* Passage shown

....

I had done some edits in the file. I have attached that file herewith.

Thanks,

FieldForcer

You defined a voltage source on a wire port at the end of a wire. Normally wire ports are definded either along wires or on connecting points between wires and a metal faces. Defining a wire port on an open end of a wire will probably not result in what you expect. You may for example connect the open end of the port to a metal face like this:

image.png.d1a7bb4efe9794b13f973c366ced1329.png

I also saw that you defined a variable 'lambda' with c0/freq. Your global unit is set to mm, so you will have to define 'lambda' like co/freq*1000.

Still, the pattern of this radiating wire is oriented in the y-direction, so I wonder if you did something wrong?

Thanks a lot for correcting out 'lambda'. There is an alternate instance of wire (lower-right side of figure). Yellow instance is pointing in negative y-direction. I am unsure where that came from, but for sure is causing problem.

<?xml version="1.0" encoding="UTF-8"?>

The design conveyed to me does not have wire going through reflecting surface. Can you please upload edited model?

I redefined geometrical parameters, and got some solution.
ParabolicAntenna.png.682fc474a4c2abaa6498e43ebaa44eda.png

And later I requested far-field with finer spacing. Though surface currents remain same, but total gain reduces.

....

* Objective 1
Answer each question about the antenna-modeling thread:
(a) What is the global unit set to?
(b) In which direction is the yellow instance of wire pointing?
(c) What happens to the total gain after far-field is requested with finer spacing?

Entries for locating text and elements:

....

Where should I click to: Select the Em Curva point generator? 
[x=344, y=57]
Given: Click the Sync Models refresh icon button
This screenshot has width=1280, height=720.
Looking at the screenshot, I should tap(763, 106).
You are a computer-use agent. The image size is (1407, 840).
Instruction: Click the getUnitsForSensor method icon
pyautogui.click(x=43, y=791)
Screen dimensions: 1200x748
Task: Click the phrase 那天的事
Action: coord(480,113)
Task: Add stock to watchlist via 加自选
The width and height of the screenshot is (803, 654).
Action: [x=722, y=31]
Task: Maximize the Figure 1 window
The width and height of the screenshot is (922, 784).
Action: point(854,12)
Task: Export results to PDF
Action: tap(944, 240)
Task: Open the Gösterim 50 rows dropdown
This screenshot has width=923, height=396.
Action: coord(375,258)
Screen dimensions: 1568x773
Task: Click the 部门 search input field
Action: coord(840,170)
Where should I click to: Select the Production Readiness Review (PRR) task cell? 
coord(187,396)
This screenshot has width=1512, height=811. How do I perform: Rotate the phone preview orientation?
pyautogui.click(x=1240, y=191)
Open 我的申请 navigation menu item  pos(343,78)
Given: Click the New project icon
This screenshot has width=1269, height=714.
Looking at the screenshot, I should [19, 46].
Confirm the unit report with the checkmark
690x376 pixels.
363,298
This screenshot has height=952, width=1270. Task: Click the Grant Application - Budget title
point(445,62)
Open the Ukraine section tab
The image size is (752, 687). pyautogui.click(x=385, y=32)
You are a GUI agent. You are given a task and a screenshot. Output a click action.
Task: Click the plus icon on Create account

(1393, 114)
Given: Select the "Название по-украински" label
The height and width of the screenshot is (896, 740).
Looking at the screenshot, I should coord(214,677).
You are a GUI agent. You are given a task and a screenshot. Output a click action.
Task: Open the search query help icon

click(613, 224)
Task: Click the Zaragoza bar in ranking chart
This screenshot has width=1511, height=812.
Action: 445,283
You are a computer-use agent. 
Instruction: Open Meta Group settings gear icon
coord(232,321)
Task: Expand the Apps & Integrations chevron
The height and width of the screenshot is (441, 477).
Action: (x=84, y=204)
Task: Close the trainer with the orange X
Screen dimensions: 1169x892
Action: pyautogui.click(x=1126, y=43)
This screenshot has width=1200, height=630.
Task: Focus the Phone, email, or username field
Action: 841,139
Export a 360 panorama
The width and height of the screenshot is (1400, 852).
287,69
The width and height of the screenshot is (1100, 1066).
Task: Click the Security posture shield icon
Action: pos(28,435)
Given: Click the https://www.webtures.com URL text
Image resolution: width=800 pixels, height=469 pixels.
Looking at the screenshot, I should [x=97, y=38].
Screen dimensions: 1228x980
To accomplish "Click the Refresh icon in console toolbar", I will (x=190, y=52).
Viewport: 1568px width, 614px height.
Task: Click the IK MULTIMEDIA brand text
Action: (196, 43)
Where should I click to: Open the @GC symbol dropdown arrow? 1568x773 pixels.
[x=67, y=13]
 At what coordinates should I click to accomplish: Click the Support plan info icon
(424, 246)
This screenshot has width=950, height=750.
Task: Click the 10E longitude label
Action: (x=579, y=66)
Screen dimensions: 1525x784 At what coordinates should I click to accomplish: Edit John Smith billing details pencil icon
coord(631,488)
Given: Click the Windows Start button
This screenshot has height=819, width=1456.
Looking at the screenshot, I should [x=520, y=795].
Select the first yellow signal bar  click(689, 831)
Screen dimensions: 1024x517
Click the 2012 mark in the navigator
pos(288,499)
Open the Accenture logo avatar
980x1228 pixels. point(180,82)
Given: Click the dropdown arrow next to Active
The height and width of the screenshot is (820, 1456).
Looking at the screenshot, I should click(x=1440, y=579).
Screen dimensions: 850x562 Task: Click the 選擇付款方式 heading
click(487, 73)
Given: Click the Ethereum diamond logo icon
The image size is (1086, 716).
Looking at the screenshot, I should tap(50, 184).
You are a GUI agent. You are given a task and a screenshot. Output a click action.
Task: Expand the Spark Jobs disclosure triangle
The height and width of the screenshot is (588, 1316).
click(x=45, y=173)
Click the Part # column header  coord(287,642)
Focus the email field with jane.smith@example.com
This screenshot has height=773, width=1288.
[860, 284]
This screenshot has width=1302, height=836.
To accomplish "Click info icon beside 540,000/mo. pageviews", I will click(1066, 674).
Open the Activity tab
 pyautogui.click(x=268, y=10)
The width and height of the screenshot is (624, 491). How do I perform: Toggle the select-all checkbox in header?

....

* Objective 2
Set down the entries above unchanged, covering the stretch from the start of the entries through the line containing "Looking at the screenshot, I should tap(763, 106).", with both ends included.

* Solution 1
(a) mm
(b) The negative y-direction
(c) It reduces.

* Solution 2
Where should I click to: Select the Em Curva point generator? 
[x=344, y=57]
Given: Click the Sync Models refresh icon button
This screenshot has width=1280, height=720.
Looking at the screenshot, I should tap(763, 106).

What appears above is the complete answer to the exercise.